By Lynn Macnab 

During the 1950s, close to 400 people would turn out to watch soccer games at the Father Gauthier field in Lochiel, a sight unseen today.

It may have been primarily to experience the goal-keeping skills of the latest inductee into the Glengarry Sports Hall of Fame – Edwin Hay.

The Hay family of Lochiel has a long tradition of athletes who have risen to stardom and been inductees into the hall of fame. Hay is the latest to join their ranks and will be inducted on August 16 in Maxville.

Hay was goalkeeper for the Lochiel soccer team for 20 years during the 1950s and 1960s.

“Now if only we could put a few past Edwin,” said coaches over and over again when playing against Lochiel. “We’re getting close, but not enough.”

Hay was awarded goalie of the year many times.

In 1950, Hay and his teammates went undefeated in their regular season, winning eight games and tying two. The team went on to win the league championship. The next year, Hay didn’t let one goal by him in the regular season, earning him seven straight shut-out games and goalie of the year.

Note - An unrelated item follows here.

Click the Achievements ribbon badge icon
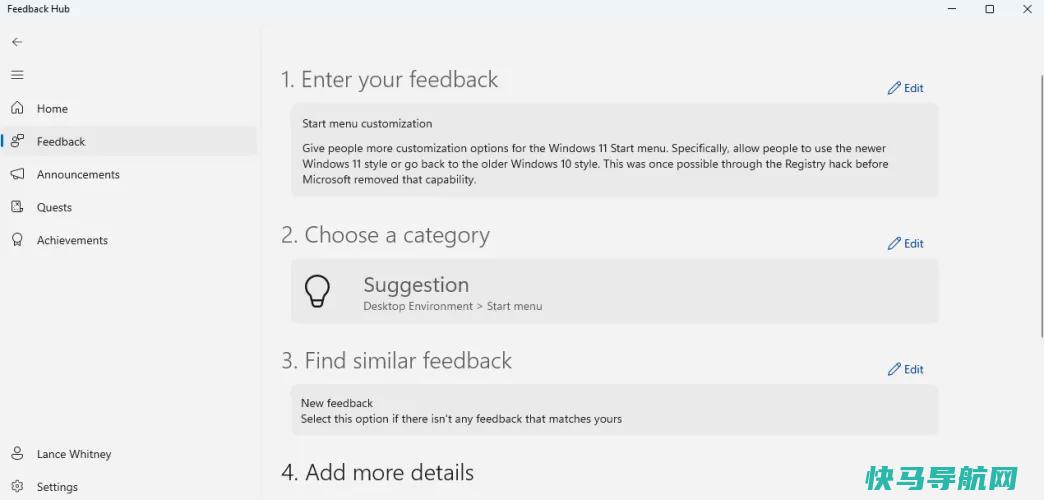Viewport: 1044px width, 500px height. pyautogui.click(x=17, y=240)
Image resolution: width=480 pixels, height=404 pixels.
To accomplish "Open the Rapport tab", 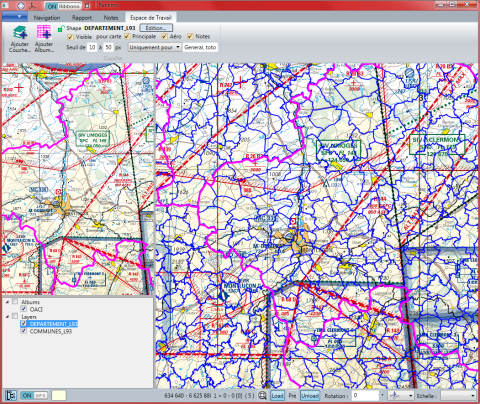I will coord(82,18).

In 1953, Hay and his teammates went undefeated once again, in 12 straight games. Hay only saw two balls go by him that year and it earned the team 24 points in the regular season.

The team won championships in both 1954 and 1955. Hay was nominated best goalie in 1955.

Hay recalls going undefeated in 1956 when the team won ten games and tied two.

“There were hundreds of people watching,” said Hay of the finals against Kenyon.

Not only did the team win that game, but also the Greenspoon Cup and the Alex J MacDonell trophy, with Hay again winning best goalie of the year.

One of 12 kids on a dairy farm not far from the Lochiel field, Hay grew up playing soccer with family and neighbors.

He met his late wife Phoebe Quesnel playing soccer.

“Back then, all the neighbors got together for a game of soccer,” says Hay. “We didn’t have anything organized. We were just having fun.”

Phoebe lived just down the road and has also been inducted to the hall of fame.

Clearly, sports run thick through the Hay family. The father of four children, Scott, Wendy, Darrell and Glenn and grandfather to seven, Hay and his late wife have managed to pass on a love of sports.

“It was soccer in the summer and broomball in the winter,” says daughter Wendy. “But his real love was soccer. He was either coaching or playing.”

During the winter, Hay was assistant coach for his boys’ hockey teams and was so dedicated to the sport that for many years he built an outdoor rink for his kids and neighbors to play on.

“Some of the kids that used to come and play on the rink still talk about those days,” Wendy says. “ They were amazing times and something you don’t see much anymore. My dad was very dedicated to sports and passed his passion on to us and to so many people.”

At 87 years old, Hay is still living on the family farm and enjoying sports watching his grandchildren play.